Come noto, l’incidente probatorio nasce con la funzione di anticipare l’acquisizione e la formazione della prova nei «casi tassativi di non rinviabilità al dibattimento» previsti dal primo comma dell’art. 392 c.p.p. La possibilità di ricorrere a detto istituto – data la sua eccezionalità – è stata per molto tempo riservata ai soli casi in cui sussisteva un concreto e reale pericolo di dispersione e/o di compromissione della prova da acquisire nel periodo intercorrente tra le fasi dell’indagini ed il dibattimento.

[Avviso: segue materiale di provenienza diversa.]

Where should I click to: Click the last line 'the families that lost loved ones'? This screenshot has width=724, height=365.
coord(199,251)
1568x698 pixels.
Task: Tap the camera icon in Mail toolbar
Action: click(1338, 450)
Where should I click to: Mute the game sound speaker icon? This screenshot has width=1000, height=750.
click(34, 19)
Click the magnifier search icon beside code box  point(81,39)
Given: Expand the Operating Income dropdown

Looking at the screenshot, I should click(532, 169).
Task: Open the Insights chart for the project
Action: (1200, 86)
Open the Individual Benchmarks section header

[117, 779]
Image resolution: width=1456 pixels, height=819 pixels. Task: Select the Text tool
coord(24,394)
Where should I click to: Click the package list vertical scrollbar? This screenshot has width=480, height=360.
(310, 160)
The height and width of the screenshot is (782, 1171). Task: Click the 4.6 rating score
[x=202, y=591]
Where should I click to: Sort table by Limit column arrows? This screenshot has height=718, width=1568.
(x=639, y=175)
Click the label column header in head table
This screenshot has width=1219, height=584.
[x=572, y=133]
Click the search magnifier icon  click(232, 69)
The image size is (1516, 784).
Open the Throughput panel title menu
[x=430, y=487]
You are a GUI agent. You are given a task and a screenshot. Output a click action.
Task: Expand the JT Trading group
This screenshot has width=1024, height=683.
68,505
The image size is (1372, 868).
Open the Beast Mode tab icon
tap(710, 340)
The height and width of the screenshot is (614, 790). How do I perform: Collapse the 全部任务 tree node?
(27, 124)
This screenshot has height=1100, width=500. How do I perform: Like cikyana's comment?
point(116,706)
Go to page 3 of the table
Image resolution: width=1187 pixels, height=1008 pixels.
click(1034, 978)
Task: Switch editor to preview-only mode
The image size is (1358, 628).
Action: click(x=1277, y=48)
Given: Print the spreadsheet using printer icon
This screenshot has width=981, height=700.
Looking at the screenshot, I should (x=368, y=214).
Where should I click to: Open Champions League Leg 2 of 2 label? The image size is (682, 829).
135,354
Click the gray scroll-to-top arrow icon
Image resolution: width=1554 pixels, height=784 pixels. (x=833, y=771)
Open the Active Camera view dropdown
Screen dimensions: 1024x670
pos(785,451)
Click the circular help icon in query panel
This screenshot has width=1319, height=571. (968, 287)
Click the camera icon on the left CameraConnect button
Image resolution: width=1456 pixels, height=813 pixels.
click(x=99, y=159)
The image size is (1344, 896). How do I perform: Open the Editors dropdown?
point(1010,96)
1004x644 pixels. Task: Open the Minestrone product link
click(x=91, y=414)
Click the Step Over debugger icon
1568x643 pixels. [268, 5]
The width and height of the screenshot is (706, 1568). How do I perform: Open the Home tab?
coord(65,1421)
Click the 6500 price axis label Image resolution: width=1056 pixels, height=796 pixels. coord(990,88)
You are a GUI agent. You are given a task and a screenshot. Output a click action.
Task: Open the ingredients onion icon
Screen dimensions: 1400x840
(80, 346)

Nel caso, però, in cui il procedimento riguardi delitti particolarmente violenti contro la persona, inficianti drammaticamente la loro sfera personale e/o sessuale – siano esse minorenni oppure maggiorenni – il Legislatore è intervenuto prevedendo la possibilità di utilizzare lo strumento dell’incidente probatorio anche al di fuori delle ipotesi tassativamente previste dal comma 1 dell’art. 392 c.p.p., e pertanto, anche fuori dai casi di non rinviabilità o di pericolo di inquinamento probatorio.

Nello specifico, l’art. 392 c.p.p., comma 1 bis, introdotto nel codice di rito dalla L. 15 febbraio 1996, n. 66 (recante norme contro la violenza sessuale), da ultimo sostituito dalla L. 1 ottobre 2012, n. 172,  prevede che nei procedimenti relativi a specifici reati (ovvero quelli di cui agli artt. 572, 600, 600-bis, 600-ter, 600 quater, 600-quinquies, 601, 602, 609-bis, 609-quater, 609 quinquies, 609-octies, 609-undecies e 612-bis c.p.), il Pubblico Ministero, anche su richiesta della persona offesa, o la persona sottoposta alle indagini possano chiedere che si proceda con incidente probatorio all’assunzione della testimonianza di persona minorenne ovvero della persona offesa maggiorenne, anche al di fuori delle ipotesi del comma 1.

La disposizione, integrata dal D.Lgs. n. 15 dicembre 2015, n. 212, aggiunge che si possa procedere nelle medesime forme “in ogni caso” in cui la persona offesa versi “in condizione di particolare vulnerabilità“, ciò vale a dire indipendentemente dal reato oggetto di indagine.

Quest’ultima tipologia di vittime vulnerabili, definite “atipiche”, rappresentano una categoria di persone da individuare in concreto sulla scorta delle indicazioni fornite dall’art. 90 quater c.p.p., il quale fornisce gli indici sintomatici e rivelatori affinché una persona offesa possa godere delle predette forme di audizione.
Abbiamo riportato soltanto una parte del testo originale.